Return exactly the lines from the one containing "Where should I" through the last line of the records below, both included, and leave out any pictures.
+-------+
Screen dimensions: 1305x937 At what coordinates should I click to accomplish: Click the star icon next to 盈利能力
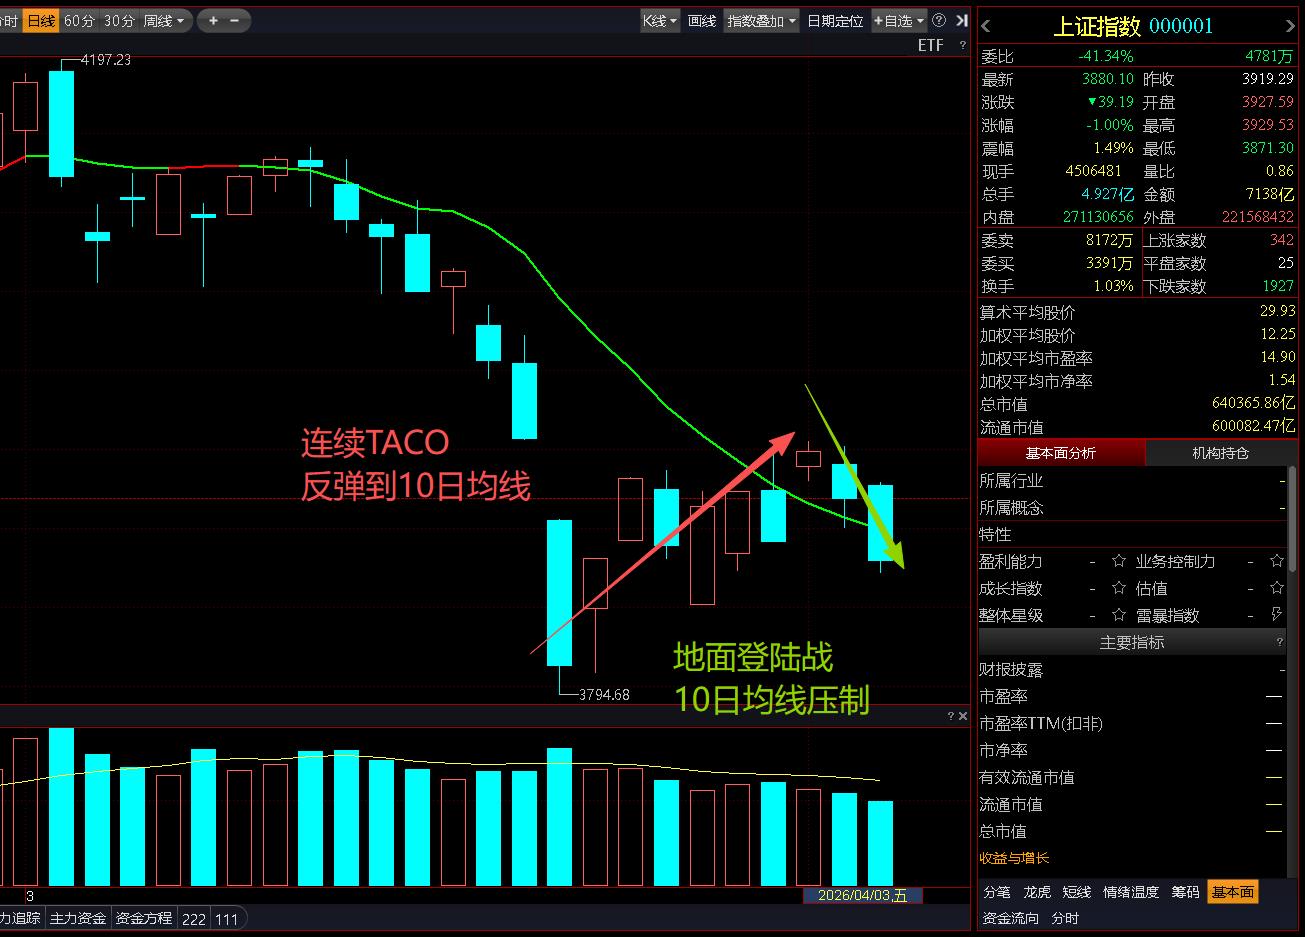pos(1119,561)
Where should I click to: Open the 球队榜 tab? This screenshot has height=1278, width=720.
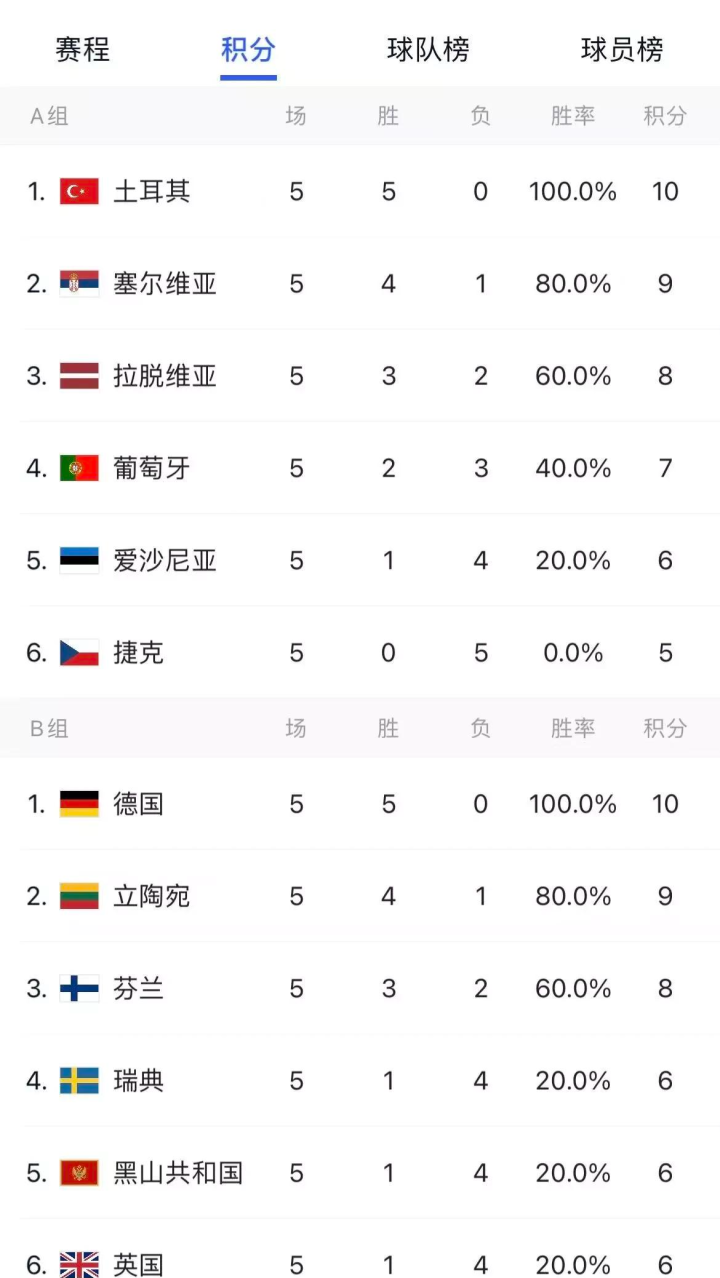pyautogui.click(x=428, y=49)
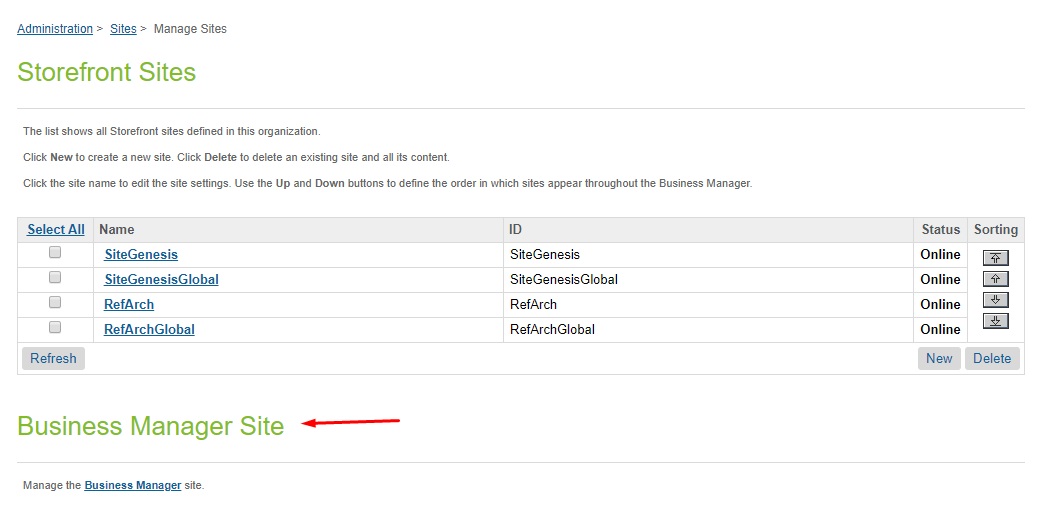Tick the SiteGenesis row checkbox

pos(55,253)
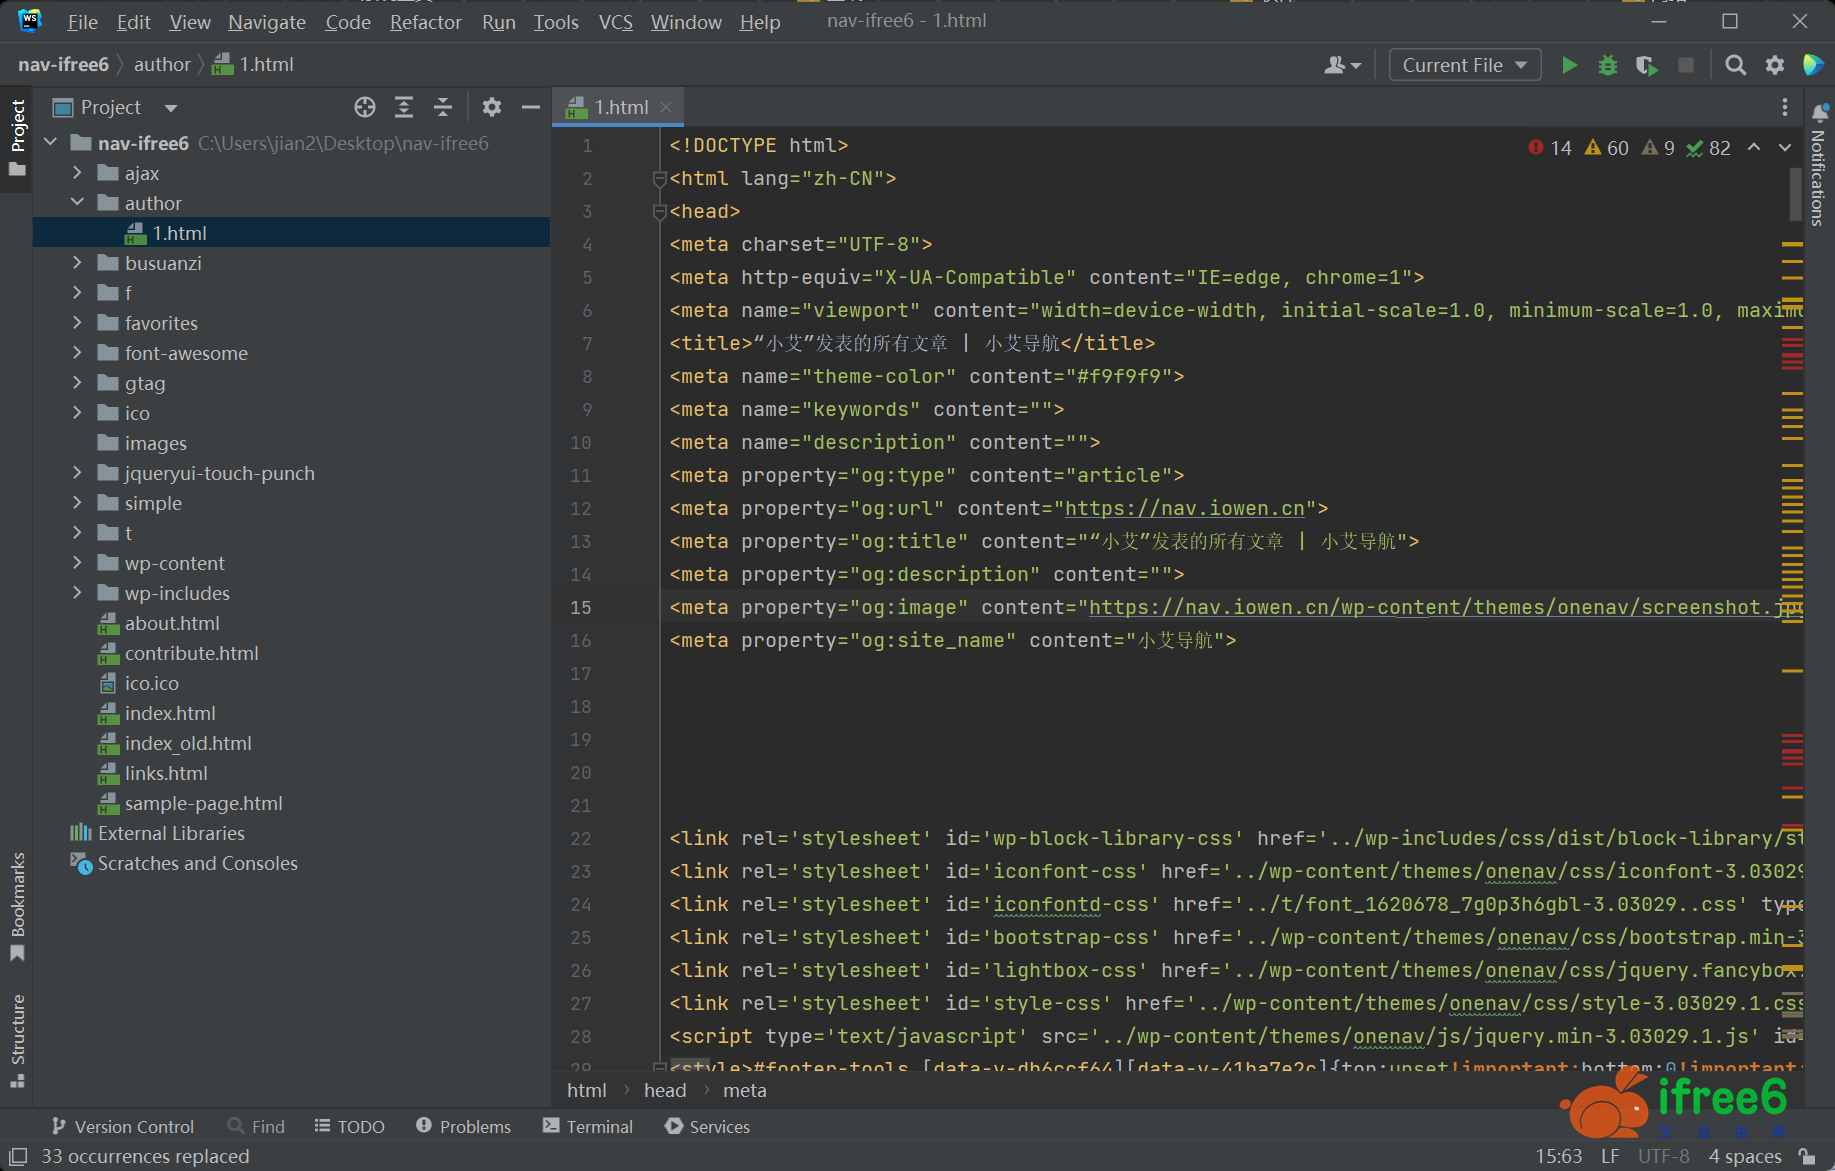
+-------+
## REPLY
Where should I click to: Open the 球队榜 tab? This screenshot has height=1278, width=720.
pyautogui.click(x=428, y=49)
Tick the SiteGenesis row checkbox

pos(55,253)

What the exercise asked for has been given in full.